%%

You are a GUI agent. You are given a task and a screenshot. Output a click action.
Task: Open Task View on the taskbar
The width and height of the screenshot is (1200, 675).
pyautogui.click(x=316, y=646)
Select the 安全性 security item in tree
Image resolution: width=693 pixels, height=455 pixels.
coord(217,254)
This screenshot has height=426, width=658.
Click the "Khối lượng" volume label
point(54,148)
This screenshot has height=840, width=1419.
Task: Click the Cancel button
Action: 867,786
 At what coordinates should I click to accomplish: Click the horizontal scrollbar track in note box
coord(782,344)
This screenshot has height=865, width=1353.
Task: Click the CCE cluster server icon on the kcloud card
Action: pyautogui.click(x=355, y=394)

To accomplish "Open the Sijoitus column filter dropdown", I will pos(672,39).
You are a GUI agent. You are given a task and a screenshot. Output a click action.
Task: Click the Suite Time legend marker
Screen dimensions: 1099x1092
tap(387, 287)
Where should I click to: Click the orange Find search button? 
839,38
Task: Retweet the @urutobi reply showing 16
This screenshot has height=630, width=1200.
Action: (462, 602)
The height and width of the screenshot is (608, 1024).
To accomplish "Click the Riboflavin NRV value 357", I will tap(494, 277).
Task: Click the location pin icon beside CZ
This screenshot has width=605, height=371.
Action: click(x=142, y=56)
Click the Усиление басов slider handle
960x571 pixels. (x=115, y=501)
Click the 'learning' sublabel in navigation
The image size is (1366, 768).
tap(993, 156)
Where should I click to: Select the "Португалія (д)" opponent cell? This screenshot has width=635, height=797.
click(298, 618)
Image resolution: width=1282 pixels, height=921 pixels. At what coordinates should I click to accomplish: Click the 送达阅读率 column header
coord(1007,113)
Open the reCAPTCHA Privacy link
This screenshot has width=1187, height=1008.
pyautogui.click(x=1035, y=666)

%%

Whenever a line of the records holds the string "will", pick it out and copy it.

To accomplish "Open the Sijoitus column filter dropdown", I will pos(672,39).
To accomplish "Click the Riboflavin NRV value 357", I will tap(494, 277).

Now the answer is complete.